By Marilyn Jones
The Tundra Buggy is slowly moving along a rutted road originally created in the 1940s by the Canadian and US military. We’re on the lookout for polar bears. It’s not cold. There’s no snow on the ground. In this remote area near Churchill, Manitoba, the bears spend the summer. Although they are not as easy to find as they are in October and November when they make their way back on the ice of Hudson Bay, they are here.
I am on a Big Five Safari with Frontiers North Adventures. In addition to the polar bears, we seek beluga whales, black bears, moose and bison.
Our trip begins in Riding Mountain National Park located northwest of Winnipeg. Consisting of 2,969 square kilometres of protected area, it was designated a national park in 1933 because of its three different ecosystems – grasslands, upland boreal and eastern deciduous forests.
The park is often referred to as “an island of green rising out of a sea of farmland.” It is home to 233 species of birds, 60 kinds of mammals, and 10 species of reptiles and amphibians. Much of the park’s infrastructure was created by labourers in two of Canada’s Great Depression relief programs – 1930 Unemployment Relief Act and the 1934 Public Works Construction Act.
In Wasagaming, the park’s unincorporated town-site, there are log buildings constructed during the 1930s by the men in the depression-era programs including the park’s headquarters.
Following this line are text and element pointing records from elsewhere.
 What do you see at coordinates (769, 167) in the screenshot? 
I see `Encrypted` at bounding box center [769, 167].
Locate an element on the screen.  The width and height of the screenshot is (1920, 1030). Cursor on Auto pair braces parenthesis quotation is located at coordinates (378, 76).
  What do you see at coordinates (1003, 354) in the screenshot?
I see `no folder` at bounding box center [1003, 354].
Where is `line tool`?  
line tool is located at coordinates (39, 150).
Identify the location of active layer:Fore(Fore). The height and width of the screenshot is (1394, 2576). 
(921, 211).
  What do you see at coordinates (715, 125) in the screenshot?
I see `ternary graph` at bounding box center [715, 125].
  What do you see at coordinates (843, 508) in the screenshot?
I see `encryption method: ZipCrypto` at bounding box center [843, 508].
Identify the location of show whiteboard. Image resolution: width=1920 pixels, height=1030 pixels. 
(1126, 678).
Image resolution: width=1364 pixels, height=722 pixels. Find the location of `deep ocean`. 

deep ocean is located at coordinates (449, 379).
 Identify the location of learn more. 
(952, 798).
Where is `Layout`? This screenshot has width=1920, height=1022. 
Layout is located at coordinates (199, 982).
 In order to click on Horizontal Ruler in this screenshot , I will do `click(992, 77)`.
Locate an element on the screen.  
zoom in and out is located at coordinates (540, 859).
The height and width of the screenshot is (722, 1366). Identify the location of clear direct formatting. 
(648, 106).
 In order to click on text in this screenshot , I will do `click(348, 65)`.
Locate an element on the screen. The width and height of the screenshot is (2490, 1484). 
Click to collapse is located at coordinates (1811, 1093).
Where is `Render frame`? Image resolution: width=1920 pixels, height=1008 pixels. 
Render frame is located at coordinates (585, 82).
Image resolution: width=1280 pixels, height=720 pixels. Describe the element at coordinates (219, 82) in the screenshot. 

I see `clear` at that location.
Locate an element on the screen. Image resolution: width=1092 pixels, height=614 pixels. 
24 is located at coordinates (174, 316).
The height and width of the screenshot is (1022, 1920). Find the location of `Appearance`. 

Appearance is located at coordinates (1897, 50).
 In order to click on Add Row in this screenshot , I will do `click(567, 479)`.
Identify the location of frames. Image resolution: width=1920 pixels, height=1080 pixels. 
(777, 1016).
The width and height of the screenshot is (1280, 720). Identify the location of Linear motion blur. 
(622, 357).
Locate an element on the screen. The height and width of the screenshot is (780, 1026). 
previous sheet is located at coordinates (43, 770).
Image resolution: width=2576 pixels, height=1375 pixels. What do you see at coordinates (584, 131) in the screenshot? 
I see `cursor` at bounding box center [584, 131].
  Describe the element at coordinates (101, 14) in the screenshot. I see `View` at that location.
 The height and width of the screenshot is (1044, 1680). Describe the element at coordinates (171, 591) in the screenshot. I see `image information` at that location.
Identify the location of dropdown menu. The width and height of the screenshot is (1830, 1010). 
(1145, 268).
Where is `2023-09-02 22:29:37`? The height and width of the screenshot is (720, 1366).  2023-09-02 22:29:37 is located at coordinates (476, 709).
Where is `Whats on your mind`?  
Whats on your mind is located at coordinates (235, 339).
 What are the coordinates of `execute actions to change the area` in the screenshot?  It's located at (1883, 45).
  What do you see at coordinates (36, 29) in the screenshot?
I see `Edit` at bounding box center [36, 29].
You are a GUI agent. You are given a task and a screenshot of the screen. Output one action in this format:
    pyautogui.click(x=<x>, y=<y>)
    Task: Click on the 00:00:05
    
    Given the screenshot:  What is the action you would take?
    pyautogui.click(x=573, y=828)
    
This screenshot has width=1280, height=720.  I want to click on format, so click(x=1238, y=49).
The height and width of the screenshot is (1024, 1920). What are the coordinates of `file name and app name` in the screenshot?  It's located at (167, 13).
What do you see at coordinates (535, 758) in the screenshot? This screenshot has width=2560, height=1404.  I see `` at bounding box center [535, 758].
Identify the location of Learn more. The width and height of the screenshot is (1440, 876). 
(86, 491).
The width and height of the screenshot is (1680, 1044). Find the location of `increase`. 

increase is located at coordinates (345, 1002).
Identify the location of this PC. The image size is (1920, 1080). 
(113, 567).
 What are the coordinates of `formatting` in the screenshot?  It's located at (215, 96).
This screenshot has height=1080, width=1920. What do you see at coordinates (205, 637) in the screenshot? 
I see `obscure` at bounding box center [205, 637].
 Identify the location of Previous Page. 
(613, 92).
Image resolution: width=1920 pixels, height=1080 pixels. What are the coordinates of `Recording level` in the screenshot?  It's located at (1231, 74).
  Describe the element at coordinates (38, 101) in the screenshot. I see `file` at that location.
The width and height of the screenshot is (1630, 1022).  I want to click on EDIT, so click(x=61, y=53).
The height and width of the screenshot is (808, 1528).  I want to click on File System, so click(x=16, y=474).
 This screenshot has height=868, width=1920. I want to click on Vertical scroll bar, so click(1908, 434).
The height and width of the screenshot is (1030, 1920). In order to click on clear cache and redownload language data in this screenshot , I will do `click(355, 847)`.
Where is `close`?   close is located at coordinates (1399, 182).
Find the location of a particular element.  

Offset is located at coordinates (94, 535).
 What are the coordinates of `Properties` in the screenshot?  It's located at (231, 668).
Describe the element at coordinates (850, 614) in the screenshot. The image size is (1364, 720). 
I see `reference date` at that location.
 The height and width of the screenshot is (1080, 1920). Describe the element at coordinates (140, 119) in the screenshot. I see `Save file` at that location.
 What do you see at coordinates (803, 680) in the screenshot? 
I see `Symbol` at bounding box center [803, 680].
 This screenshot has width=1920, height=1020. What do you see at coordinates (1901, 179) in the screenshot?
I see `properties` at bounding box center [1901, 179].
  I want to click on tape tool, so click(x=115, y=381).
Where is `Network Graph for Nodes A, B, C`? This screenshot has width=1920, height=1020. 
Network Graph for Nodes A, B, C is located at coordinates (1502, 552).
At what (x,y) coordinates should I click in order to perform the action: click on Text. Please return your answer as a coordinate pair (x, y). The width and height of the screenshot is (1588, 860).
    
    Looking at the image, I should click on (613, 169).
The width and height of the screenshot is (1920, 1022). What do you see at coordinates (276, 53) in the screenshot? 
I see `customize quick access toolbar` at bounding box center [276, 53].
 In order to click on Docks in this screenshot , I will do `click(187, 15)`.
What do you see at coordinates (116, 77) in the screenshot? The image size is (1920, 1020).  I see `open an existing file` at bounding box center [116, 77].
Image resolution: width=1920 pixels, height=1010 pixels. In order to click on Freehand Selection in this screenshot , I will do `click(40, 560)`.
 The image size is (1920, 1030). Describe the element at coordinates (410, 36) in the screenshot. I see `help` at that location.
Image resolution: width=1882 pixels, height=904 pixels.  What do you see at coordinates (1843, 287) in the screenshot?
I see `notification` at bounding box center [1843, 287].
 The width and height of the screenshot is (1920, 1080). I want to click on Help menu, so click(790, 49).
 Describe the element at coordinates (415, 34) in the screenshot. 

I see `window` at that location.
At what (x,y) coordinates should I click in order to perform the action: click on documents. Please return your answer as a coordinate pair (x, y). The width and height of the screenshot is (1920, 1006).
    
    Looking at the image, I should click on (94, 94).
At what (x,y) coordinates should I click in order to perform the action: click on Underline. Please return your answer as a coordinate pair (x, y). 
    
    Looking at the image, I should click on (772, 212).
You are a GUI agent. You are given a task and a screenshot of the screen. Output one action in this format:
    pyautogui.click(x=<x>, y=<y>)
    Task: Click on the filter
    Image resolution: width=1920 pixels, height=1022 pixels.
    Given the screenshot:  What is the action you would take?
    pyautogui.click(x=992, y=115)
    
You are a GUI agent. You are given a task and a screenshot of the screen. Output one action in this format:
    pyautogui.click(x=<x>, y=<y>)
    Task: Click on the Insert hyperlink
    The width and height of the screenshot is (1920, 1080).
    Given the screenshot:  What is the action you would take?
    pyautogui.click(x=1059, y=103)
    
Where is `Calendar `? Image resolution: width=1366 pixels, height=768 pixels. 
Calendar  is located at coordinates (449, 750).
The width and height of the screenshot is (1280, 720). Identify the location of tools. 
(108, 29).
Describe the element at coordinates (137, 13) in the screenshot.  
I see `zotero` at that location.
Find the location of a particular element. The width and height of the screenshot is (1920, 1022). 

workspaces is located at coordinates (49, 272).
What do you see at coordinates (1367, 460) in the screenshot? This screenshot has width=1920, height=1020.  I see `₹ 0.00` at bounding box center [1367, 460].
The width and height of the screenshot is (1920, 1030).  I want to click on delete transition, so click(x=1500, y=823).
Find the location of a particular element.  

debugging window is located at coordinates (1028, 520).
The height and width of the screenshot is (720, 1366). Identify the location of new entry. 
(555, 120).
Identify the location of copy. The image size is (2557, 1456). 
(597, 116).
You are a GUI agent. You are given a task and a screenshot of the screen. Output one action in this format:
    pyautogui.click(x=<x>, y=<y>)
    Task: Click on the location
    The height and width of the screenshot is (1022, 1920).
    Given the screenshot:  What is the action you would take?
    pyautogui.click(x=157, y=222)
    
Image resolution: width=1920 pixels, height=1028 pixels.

Situated on the edge of Clear Lake, Wasagaming is a family-friendly town with locally-owned hotels, restaurants and shops lining its main streets with hundreds of cabins only a few blocks away.
Our wildlife drives take place early morning and late afternoon. On the first day, we are fortunate to see a lone moose. The young male seems to be as curious of us as we are of him. We watch for a long time as he meanders along a pond and finally disappears.
On a subsequent game drive, we come upon a black bear eating Saskatoon berries along a roadway. Even though the highway is busy, the bear seems comfortable to stay entangled in the berry bushes eating its fill. We see a total of three bears at the edge of the road this day.
On the final day in the park, we have only one more animal to tick off our list before heading north to Churchill – bison. We head for Lake Audy Bison Enclosure. “Enclosure” is a misleading description. The herd of 40 has 500 hectares to roam in. From a look-out point, I wonder if we will actually find one as I gaze out over the expanse.
The sun is low in the sky as we board our van after our overview look of the enclosure. We drive along several roads within the enclosure and, as we make our way around a bend in the road, we find several grazing at the edge of the road. Their large presence is awe inspiring. We stay until the sun begins to set, watching the young males posturing and calves nursing.
Back in Winnipeg, we catch a plane to Churchill located on the edge of Hudson Bay. The town of 900 full-time residents is accessible only by plane or train. Located here is a deep-water port where grain, cargo and tanker vessels are shipped. The commodities arrive by rail before being loaded onto massive ships. The ships then sail through the Hudson Straits to the North Atlantic and around the world.
It wasn’t until the 1980s that tourists started travelling to Churchill to see polar bears and beluga whales. Churchill is known as the “Polar Bear Capital of the World” and the “Beluga Capital of the World.”
We take a boat to Fort Prince of Wales, an 18th century fort built during the time of conflict between England and France. After exploring the historic site, we sail back into the river where, from a distance, the whales look like white caps.
Soon the curious whales are all around the boat bobbing up and diving back into the water. We enjoy watching the aquatic dance from the deck. The next day, we board a rubber-raft-style Zodiac. The whales follow the Zodiac so close that I can make out all their features just under the surface of the water.
On our final day in Churchill we are on our polar bear excursion. Did we see the fifth animal on our list? Yes!
As we travel in the Tundra Buggy, we pass black spruce trees called “flag trees” because they often only have branches on one side: the result of winds from the north. Tundra swans glide across sapphire blue ponds and an eagle is perched in a tree at the edge of the road.
Our guide finally sees a polar bear in the distance looking more like a large white boulder than a bear. As we ease forward in the buggy, the bear, a young male we are told, gets up and slowly walks along the shore in front of bright purple blazing star wildflowers.
Soon after, we come across an older male lounging in the sunshine. We get very close. He doesn’t seem bothered. He looks up and then puts his head back down on his paws.
All too soon our adventure is over. We return to Winnipeg where the tour officially ends.